Every entry in the data is to be written out exactly; no picture belongs in the copy.
** Opening RECORDS FOR THE TASK block **
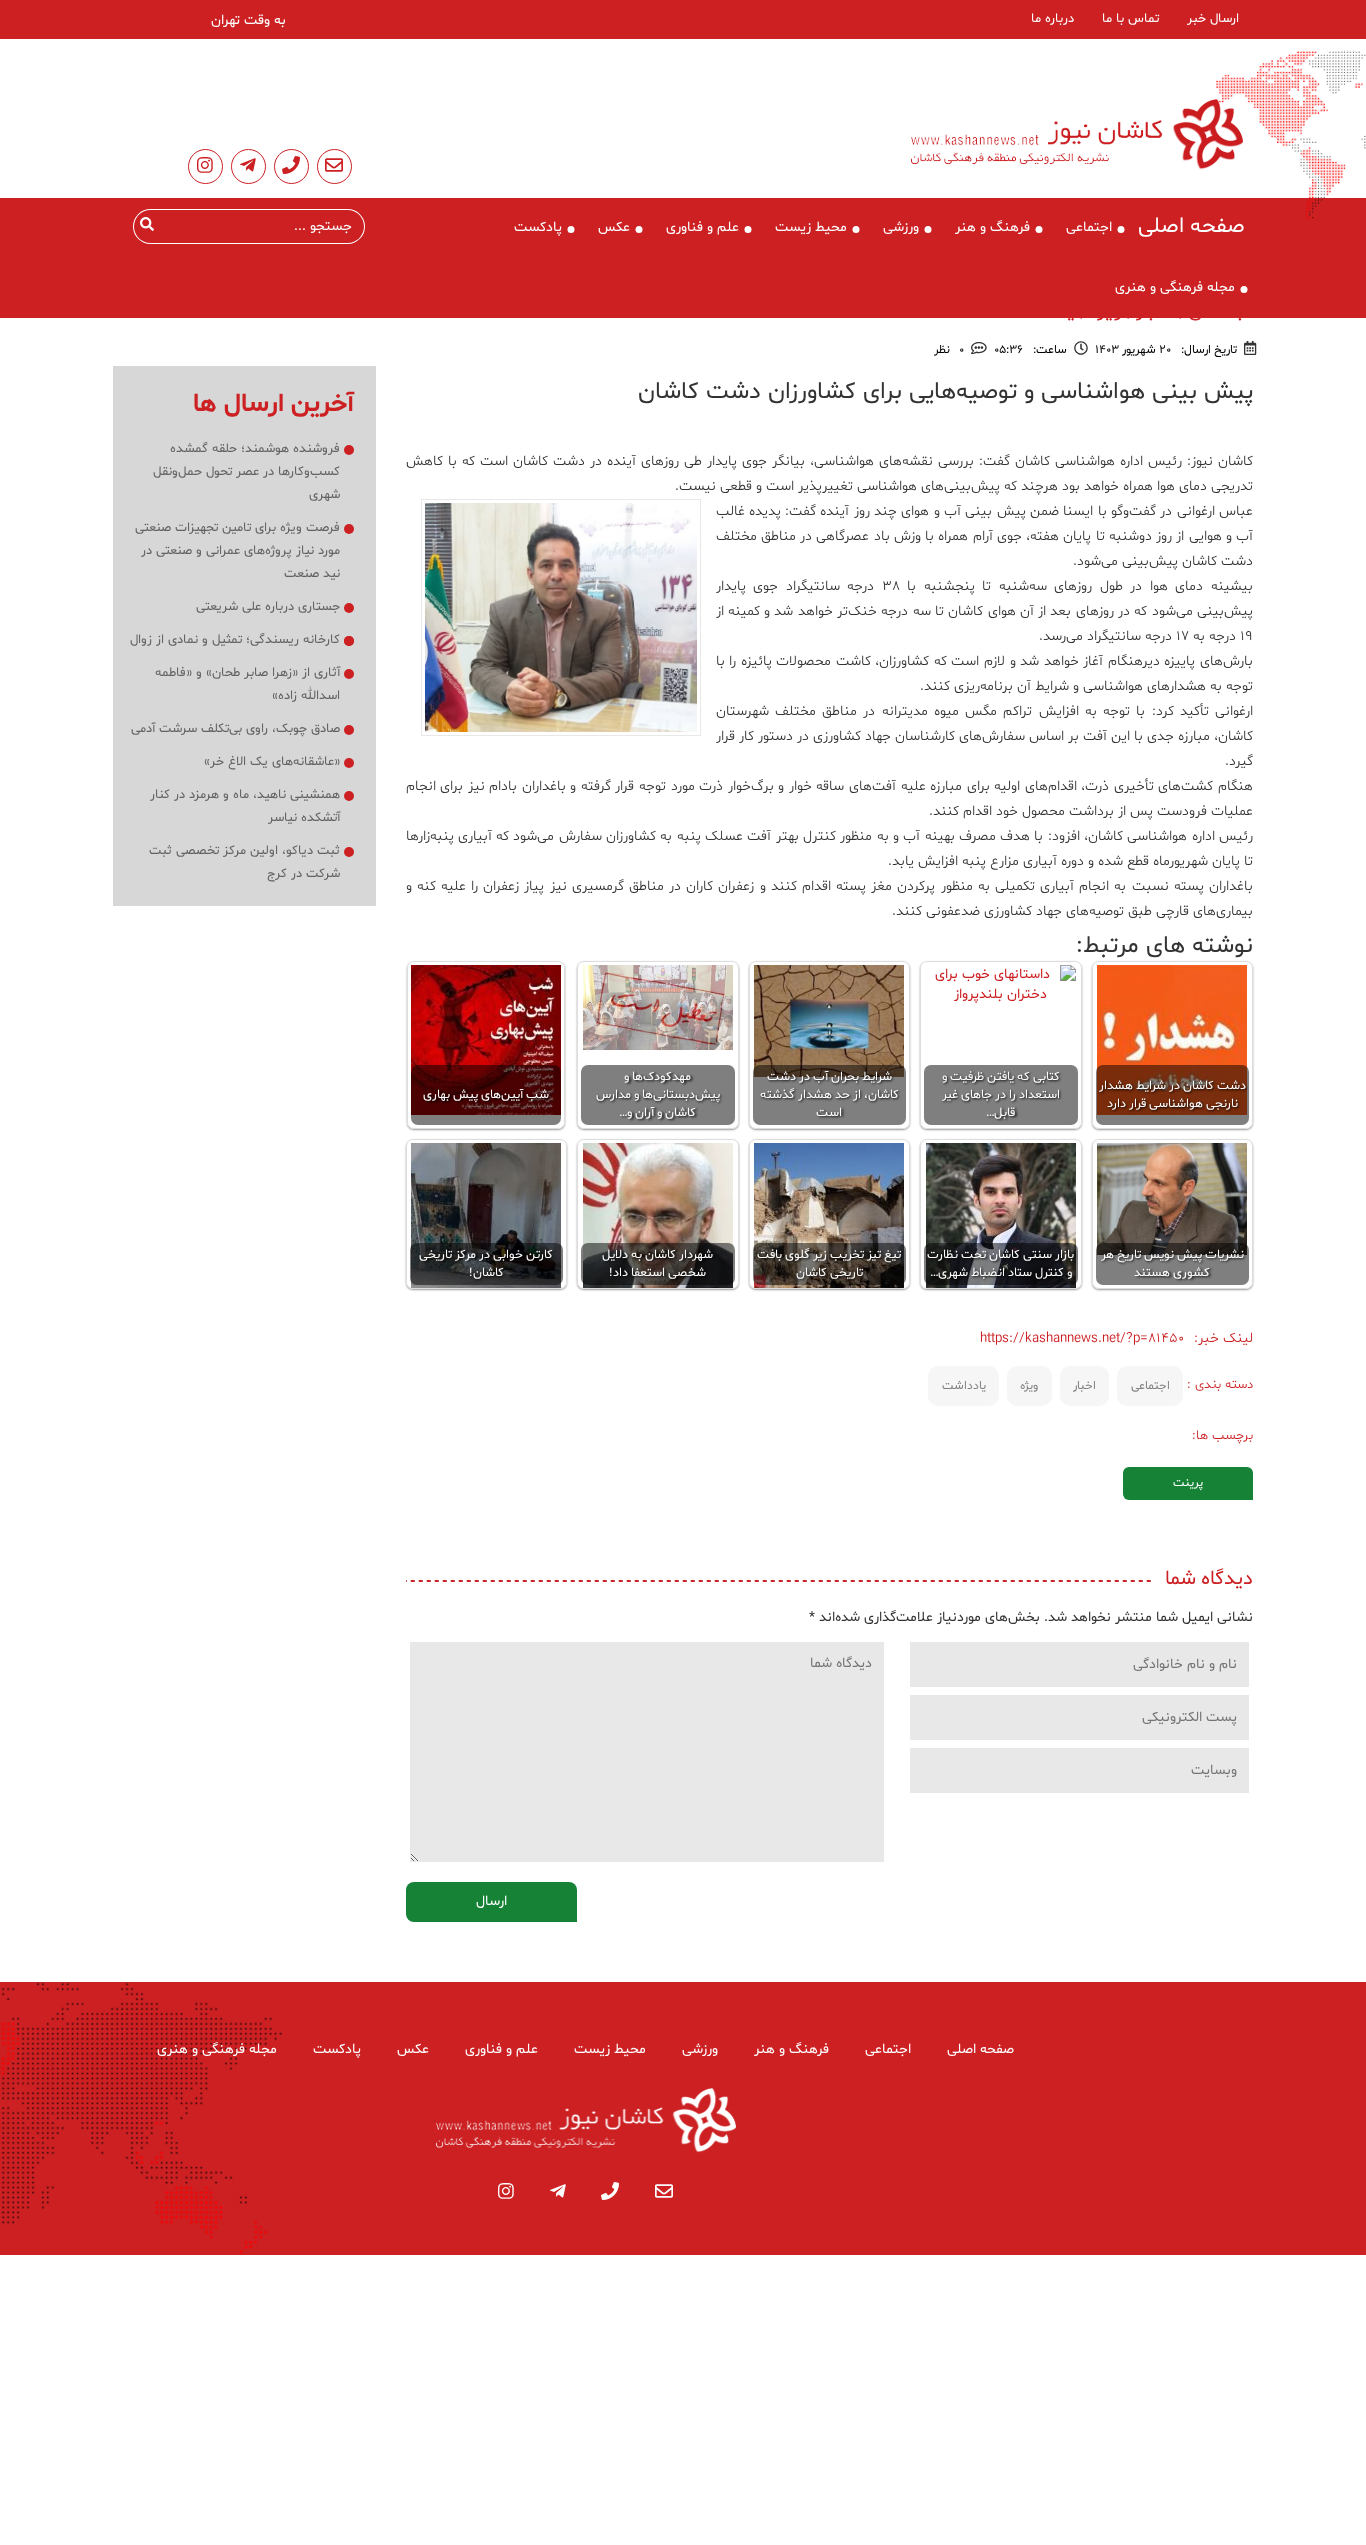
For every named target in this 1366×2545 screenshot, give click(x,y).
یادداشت (964, 1386)
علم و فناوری (702, 227)
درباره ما (1052, 19)
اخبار (1084, 1386)
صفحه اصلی (1191, 227)
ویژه (1029, 1386)
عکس (614, 227)
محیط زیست (811, 227)
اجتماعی (1089, 227)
** Closing RECORDS FOR THE TASK block **
- **OUTPUT BELOW**
For every named target in this 1366×2545 screenshot, give click(x,y).
یادداشت (964, 1386)
علم و فناوری (702, 227)
درباره ما (1052, 19)
اخبار (1084, 1386)
صفحه اصلی (1191, 227)
ویژه (1029, 1386)
عکس (614, 227)
محیط زیست (811, 227)
اجتماعی (1089, 227)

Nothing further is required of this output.